◆ **Prompt 1**
Summarize the blog post on summer beauty in two sentences.
◆ **Prompt 2**
According to the blog post on summer beauty, what is Patty's suit of choice?
──────── Excerpted text
Tuesday, June 1, 2010

Summer "Beauty"

Patty and I were chatting recently about the dread we feel when we hear the words "bathing suit". We decided in order to cover anything sufficiently, we should wear a scuba suit. We joked about those matronly skirty flowery solid cup suits our mothers used to wear and decided we'd never wear those. We talked about our bikini days and that they are way over! (a good thing) We joked about public beaches and thongs...not being judgmental, of course. I'll get to that thong issue in a bit. So, Patty's suit of choice is a dark colored one piece, covered by a tee shirt and shorts. Yes, she swims in the whole ensemble. In her backyard pool even! My suit of choice is a lime green and turquoise athletic looking tank and boxer short dealy. Nothing clingy, nothing revealing, nothing escaping anywhere. A great country-girl-tan-line-creating jobby. Whooooooeeeee doggies!

We discussed these crazy bikini waxes and the fact that our "bikini" areas aren't for public view in the first place, so why should they receive all of that attention anyway?? Aren't those for bikinis? The ones we aren't wearing? I don't go around checking to see who has waxed and who hasn't, so whoever is putting themselves through that useless torture...stop it right now!! Some women are such babies about pain, yet will pay someone to torture their most private region. The silly things people do for so-called "beauty"!

Bras are another source of contention, whether you have a little (like me) or a bit more (like Patty). Does anyone really know what size they really are? They're as bad as jeans. We believe bras are designed by men who don't wear them. Underwires are painful, padding restricts air flow, and we won't even get into those crazy gel contraptions. So I'm trying to suggest a bra to Patty, and I mention those Playtex commercials which allow the twins to "breathe". She just cracked up laughing. We crack up over all those bra commercials anyway. I mean, how can a 110 pound person have a 90 pound chest? I just can't help myself today. I say forget all about that sizing stuff. Forget about going to specialty bra stores. Just put on your old boulder holder, stand in front of a big fan and let your hair blow back. You will look better already.

Self tanning creams. Another great invention which started with an old product called "QT" for "quick tan". Well, it should have been called "QO" for "quick orange" because there was no tan involved in the use of that product at all. So, we use these products to make us look brown, right? Because, of course, looking your own color is somehow not attractive, right? See how bad it sounds when put that way?? We walk around looking like orange dream pops, but smelling like old cheese, just to look tan. Let's all prance around looking pretty and "sun-kissed", but don't get near us because we stink like all get out. Face it, we're not in California and we shouldn't look it either!!
────────────────
──────── Rows
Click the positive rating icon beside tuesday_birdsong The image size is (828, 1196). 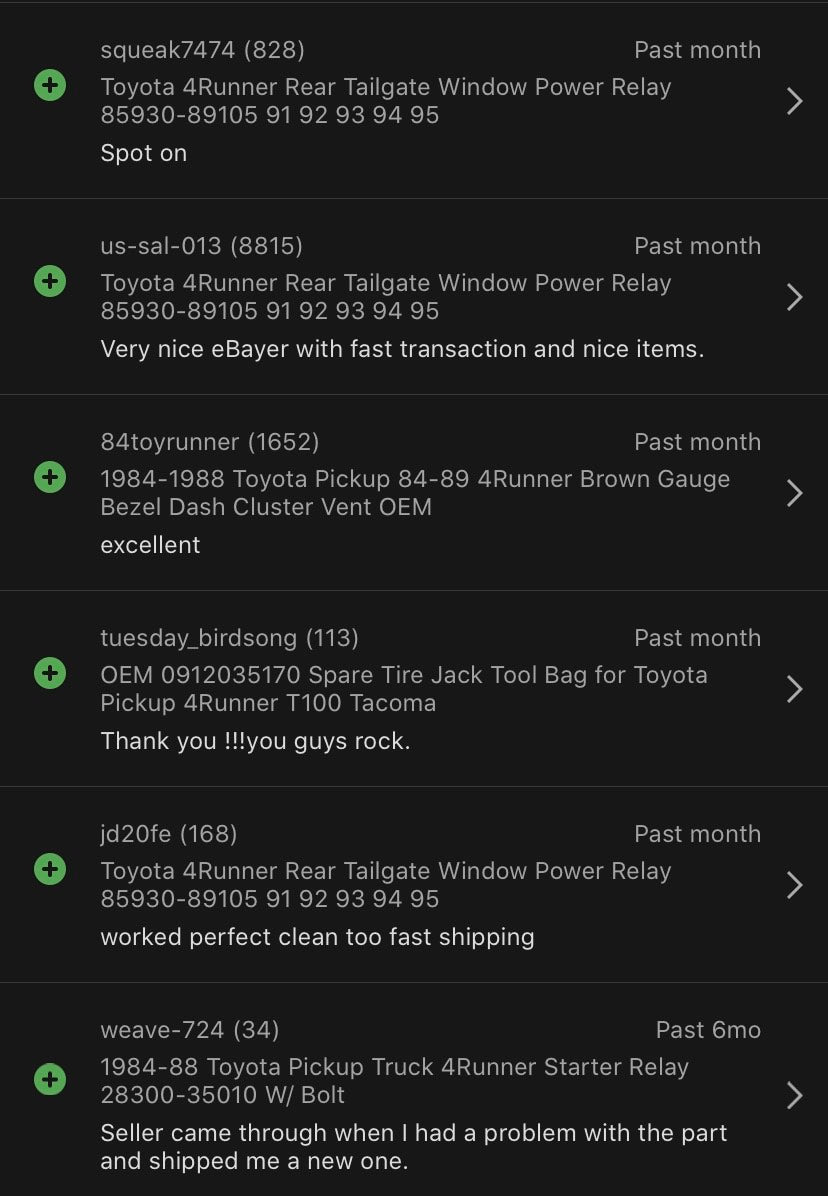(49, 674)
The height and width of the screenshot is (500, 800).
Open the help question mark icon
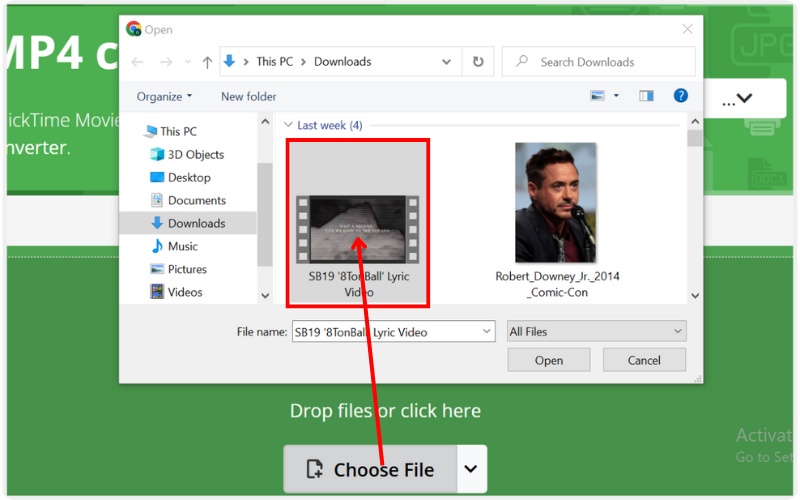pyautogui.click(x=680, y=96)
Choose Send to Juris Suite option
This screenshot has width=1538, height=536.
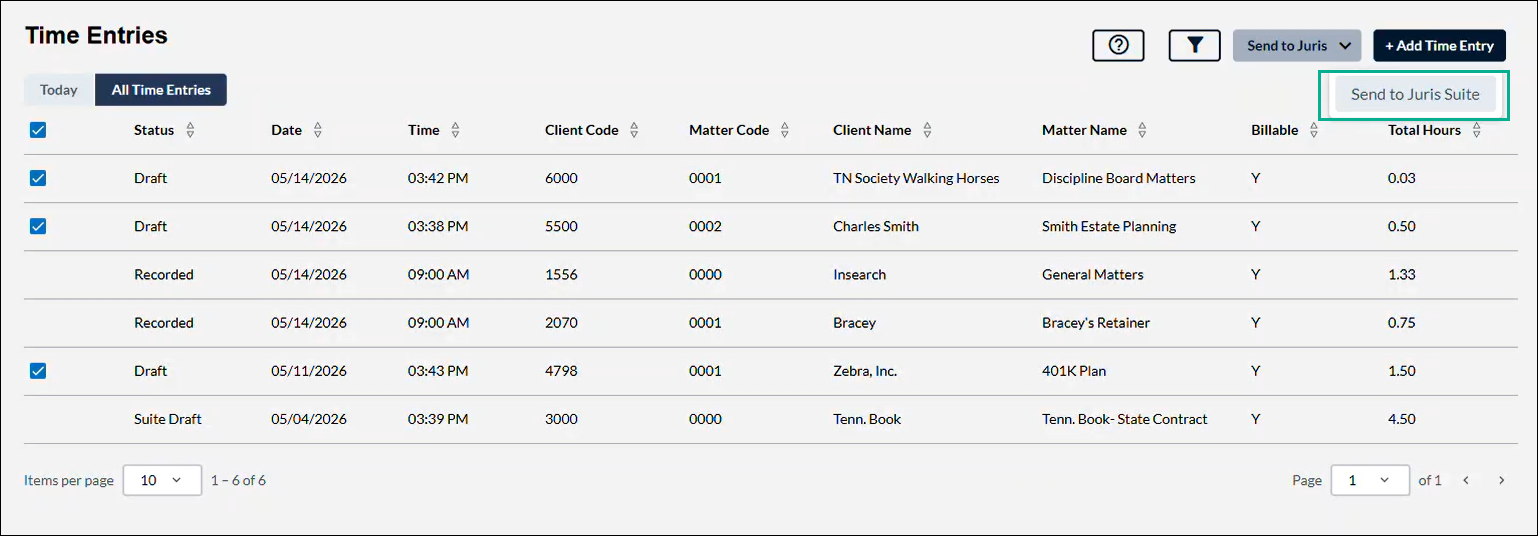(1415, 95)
────────────────
◆ **Worked solution 1**
The writer and Patty joke about dreading bathing suits and describe their modest suits of choice, and the writer calls bikini waxes a useless torture of an area not meant for public view. The post also mocks confusing bra sizing and uncomfortable bra designs, along with self-tanning creams that leave people looking orange and smelling like old cheese.

◆ **Worked solution 2**
A dark colored one piece, covered by a tee shirt and shorts.